Reproduce nothing but the lines from the one with "The image size is (1171, 406)." down to the last line of the data below.

RECORDS FOR PROCESSING
========

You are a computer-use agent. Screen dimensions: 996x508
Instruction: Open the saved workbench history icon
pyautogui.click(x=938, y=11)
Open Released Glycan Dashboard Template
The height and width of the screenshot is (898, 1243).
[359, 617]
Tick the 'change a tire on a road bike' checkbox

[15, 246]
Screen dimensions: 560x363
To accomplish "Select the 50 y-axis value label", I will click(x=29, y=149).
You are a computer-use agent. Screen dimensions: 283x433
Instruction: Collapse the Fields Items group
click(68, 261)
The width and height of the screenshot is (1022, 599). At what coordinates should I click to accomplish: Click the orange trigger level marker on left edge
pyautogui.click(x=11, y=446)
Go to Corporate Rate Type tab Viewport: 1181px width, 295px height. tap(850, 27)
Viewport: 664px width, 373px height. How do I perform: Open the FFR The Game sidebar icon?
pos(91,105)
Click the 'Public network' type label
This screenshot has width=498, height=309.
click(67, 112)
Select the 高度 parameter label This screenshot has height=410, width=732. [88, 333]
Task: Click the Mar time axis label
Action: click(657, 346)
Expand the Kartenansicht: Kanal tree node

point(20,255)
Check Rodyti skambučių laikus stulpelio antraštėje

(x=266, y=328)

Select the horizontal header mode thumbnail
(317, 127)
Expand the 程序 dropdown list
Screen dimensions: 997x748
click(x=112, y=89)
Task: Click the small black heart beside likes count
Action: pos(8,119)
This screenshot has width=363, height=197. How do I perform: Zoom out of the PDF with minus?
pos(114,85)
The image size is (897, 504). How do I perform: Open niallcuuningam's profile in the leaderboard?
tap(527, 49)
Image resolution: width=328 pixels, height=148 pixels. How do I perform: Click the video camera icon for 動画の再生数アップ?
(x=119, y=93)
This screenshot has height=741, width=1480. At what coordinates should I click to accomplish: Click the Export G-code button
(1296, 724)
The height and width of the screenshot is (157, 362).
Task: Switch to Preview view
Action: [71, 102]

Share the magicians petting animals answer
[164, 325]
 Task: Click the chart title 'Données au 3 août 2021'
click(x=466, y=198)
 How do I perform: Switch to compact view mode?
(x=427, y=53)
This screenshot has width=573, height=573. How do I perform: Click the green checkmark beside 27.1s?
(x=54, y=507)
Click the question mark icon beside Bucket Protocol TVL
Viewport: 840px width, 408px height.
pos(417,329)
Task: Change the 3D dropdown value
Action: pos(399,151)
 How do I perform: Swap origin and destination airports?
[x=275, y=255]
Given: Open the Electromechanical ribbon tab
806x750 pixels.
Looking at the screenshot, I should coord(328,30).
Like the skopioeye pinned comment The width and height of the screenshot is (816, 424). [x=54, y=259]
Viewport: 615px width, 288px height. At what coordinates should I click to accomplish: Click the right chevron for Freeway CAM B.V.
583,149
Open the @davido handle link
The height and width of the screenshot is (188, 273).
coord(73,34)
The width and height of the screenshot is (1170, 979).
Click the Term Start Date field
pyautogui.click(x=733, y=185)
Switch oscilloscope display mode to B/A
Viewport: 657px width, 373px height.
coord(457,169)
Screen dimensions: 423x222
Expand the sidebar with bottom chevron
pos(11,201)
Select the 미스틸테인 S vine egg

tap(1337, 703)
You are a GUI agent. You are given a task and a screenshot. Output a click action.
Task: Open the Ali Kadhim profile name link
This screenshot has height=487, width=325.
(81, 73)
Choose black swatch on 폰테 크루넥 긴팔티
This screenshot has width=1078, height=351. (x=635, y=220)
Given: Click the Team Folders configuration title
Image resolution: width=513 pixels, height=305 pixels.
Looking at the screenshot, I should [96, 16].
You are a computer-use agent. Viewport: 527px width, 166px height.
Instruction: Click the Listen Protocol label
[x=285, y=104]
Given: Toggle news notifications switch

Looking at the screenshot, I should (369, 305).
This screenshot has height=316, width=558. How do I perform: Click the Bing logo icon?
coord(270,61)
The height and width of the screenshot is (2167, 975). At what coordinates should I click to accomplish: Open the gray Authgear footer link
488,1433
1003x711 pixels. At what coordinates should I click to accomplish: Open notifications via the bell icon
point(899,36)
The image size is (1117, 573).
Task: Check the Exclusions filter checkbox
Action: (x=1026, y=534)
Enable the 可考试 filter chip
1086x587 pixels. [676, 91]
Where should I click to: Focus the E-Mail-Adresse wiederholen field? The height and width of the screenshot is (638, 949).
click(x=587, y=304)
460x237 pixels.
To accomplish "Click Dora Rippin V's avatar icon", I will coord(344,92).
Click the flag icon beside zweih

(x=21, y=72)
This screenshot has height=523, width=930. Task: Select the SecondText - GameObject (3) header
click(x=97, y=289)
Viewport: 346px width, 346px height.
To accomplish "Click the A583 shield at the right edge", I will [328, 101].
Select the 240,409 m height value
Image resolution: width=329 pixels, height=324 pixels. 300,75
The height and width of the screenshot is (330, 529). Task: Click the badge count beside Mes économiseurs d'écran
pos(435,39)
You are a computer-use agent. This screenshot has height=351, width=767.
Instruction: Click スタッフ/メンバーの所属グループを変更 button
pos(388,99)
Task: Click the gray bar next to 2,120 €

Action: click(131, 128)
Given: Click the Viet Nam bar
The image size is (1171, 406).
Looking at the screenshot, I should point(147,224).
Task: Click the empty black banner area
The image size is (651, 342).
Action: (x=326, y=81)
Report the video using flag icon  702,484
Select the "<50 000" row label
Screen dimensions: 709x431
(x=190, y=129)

========

WRITTEN SOLUTION
The image size is (1171, 406).
Looking at the screenshot, I should point(147,224).
Task: Click the empty black banner area
The image size is (651, 342).
Action: (x=326, y=81)
Report the video using flag icon  702,484
Select the "<50 000" row label
Screen dimensions: 709x431
(x=190, y=129)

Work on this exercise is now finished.